Breaking News

Meletusnya Gunung Api Toba

Gunung Toba Meletus Picu Musim Dingin di Afrika

Indonesia yang kaya dengan kekayaan alam nan indah termasuk ratusan gugusan gunung yang menjulang tinggi mempunyai catatan sejarah .

Penulis: Salman Rasyidin | Editor: Salman Rasyidin
Kompas.com
ilustrasi gunung berapi(bbc.com) 

Gunung Toba Meletus Picu Musim Dingin di Afrika?
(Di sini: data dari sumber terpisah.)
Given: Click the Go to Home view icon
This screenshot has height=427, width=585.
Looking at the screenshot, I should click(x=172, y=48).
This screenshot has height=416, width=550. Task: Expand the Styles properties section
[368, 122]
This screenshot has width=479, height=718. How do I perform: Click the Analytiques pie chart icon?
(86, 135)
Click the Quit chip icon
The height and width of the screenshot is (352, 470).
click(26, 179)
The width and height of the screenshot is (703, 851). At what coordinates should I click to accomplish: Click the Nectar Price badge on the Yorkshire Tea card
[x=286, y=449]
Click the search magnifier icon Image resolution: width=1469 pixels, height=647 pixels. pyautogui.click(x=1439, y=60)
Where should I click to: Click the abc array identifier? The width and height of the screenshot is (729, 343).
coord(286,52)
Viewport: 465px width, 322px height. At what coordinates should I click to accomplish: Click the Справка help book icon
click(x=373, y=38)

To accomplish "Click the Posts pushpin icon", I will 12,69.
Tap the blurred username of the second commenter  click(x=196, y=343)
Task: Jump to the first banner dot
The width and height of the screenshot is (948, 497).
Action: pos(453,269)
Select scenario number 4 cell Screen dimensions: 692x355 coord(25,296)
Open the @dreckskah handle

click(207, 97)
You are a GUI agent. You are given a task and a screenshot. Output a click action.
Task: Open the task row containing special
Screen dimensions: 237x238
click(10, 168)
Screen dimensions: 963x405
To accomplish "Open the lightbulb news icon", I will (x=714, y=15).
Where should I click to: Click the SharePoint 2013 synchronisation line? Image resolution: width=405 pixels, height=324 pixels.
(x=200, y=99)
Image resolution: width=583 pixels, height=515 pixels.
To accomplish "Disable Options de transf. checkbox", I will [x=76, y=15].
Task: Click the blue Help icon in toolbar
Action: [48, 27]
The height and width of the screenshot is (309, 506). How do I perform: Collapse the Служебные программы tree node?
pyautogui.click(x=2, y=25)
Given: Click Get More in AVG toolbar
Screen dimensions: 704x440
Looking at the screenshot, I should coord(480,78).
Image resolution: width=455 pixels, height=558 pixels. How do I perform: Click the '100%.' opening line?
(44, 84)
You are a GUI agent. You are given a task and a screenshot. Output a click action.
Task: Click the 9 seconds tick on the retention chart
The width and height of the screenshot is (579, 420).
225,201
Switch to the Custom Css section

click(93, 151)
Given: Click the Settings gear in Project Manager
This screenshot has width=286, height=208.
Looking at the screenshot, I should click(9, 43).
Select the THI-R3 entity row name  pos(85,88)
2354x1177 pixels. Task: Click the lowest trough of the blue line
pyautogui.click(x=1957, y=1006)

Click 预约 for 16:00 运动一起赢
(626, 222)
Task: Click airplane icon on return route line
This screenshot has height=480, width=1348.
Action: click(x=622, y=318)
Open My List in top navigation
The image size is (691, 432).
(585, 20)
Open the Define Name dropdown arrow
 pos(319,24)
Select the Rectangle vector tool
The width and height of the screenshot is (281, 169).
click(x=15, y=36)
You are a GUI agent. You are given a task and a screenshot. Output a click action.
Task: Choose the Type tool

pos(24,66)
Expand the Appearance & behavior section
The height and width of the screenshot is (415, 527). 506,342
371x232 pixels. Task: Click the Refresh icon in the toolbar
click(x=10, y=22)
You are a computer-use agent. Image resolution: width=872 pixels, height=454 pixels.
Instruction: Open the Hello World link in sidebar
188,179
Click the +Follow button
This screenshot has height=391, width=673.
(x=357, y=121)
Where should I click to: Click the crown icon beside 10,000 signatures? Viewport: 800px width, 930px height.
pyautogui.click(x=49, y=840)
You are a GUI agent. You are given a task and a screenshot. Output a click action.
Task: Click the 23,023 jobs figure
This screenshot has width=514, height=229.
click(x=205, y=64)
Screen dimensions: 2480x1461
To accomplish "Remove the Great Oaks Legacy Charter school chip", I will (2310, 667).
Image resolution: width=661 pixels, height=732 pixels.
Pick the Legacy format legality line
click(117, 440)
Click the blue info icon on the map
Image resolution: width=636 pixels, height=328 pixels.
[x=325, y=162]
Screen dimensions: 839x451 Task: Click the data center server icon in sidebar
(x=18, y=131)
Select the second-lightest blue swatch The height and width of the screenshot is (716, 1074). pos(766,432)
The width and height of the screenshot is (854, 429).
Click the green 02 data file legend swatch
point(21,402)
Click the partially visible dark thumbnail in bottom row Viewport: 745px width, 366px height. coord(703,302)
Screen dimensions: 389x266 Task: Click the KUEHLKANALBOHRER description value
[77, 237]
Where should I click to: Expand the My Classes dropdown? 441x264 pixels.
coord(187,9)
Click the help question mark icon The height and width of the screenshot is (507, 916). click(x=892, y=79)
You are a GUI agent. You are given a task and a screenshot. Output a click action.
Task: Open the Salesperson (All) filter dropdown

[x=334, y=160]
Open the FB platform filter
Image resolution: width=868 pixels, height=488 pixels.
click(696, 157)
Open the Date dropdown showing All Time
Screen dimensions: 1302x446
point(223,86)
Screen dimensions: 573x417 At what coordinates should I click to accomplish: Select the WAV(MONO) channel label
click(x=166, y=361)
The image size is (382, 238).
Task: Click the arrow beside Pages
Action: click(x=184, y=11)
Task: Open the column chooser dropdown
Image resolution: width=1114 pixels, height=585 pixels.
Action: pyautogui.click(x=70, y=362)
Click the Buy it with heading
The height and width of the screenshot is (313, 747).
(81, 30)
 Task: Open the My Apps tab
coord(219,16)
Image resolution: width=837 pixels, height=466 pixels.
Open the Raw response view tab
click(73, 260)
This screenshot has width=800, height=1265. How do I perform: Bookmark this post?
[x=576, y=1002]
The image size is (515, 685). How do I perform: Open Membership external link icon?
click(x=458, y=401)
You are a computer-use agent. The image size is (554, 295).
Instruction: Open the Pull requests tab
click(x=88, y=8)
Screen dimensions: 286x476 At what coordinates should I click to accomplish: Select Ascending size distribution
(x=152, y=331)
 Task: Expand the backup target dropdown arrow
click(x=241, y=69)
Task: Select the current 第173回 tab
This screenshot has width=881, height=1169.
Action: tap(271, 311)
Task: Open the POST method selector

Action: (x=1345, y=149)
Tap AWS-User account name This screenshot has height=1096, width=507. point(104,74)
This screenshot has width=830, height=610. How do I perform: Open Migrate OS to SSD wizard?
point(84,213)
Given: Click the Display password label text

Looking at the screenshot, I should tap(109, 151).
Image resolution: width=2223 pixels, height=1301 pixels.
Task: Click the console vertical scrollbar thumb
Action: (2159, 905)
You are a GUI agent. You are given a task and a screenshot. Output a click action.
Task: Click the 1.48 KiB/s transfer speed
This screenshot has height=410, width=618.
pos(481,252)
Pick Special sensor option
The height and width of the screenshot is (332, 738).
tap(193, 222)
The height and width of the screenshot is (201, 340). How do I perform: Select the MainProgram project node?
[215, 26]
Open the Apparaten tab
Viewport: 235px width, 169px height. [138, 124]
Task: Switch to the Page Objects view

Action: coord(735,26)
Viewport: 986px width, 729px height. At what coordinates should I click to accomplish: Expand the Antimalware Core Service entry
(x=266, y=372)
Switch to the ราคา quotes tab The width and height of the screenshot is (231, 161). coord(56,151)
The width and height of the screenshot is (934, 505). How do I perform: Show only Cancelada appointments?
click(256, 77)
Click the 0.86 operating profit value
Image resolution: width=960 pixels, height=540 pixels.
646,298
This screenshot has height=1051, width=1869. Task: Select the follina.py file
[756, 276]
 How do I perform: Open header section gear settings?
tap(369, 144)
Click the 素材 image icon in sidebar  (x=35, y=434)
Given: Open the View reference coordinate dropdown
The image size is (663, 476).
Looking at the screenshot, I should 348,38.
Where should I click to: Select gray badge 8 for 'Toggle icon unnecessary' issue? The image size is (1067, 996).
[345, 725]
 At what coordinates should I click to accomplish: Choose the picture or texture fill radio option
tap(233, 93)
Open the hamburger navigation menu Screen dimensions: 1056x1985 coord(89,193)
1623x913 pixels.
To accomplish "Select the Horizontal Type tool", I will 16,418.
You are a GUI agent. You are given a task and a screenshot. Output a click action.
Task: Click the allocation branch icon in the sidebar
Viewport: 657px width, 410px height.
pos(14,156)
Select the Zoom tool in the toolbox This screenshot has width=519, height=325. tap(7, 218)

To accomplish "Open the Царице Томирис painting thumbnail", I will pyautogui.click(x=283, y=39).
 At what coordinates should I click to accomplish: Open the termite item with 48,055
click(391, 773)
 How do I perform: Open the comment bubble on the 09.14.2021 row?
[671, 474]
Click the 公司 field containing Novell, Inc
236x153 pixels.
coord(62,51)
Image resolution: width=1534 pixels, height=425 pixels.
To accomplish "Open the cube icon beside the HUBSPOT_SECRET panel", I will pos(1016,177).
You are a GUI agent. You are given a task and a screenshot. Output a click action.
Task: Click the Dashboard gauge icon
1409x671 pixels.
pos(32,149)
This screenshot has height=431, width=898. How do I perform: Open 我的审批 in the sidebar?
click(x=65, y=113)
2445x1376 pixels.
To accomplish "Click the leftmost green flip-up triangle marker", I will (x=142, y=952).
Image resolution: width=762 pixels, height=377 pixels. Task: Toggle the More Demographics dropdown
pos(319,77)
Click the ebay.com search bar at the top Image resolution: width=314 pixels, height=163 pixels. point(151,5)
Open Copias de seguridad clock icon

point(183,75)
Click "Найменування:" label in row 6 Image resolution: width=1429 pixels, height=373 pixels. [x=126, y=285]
SRIPOKU.COM -- Indonesia yang kaya dengan kekayaan alam nan indah termasuk ratusan gugusan gunung yang menjulang tinggi mempunyai catatan sejarah yang penting meski sebagian diantara hanya dianggap sebagai legenda karena tidak ada bukti konkrit.

Dan cerita melegenda tersebut dengan apik diolah seniman jadi dramatari di daerah dimana gunung itu melegenda.

Seperti halnya Danau Toba yang konon sebelumnya ada gunung yang bernama Gunung Toba di Sumatera utara.

Namun dari kegigihan para ilmuan, secara ilmiah diungkapkan bahwa salah satu dampak letusan gunung berapi yang mematikan dalam sejarah adalah letusan Gunung Purb Toba.

Penelitian-penelitian menganalisis bahwa letusan yang terjadi 74.000 tahun yang lalu itu berimbas ke seantero planet.

Letusan Gunung Toba tersebut menyebarkan abu yang menimbulkan partikel asam belerang serta mendinginkan samudera.

Efeknya terjadi kegelapan total selama 6 tahun serta penuruan suhu selama ribuan tahun. Vulkanolog menyebut peristiwa ini nyaris memusnahkan kehidupan di Bumi.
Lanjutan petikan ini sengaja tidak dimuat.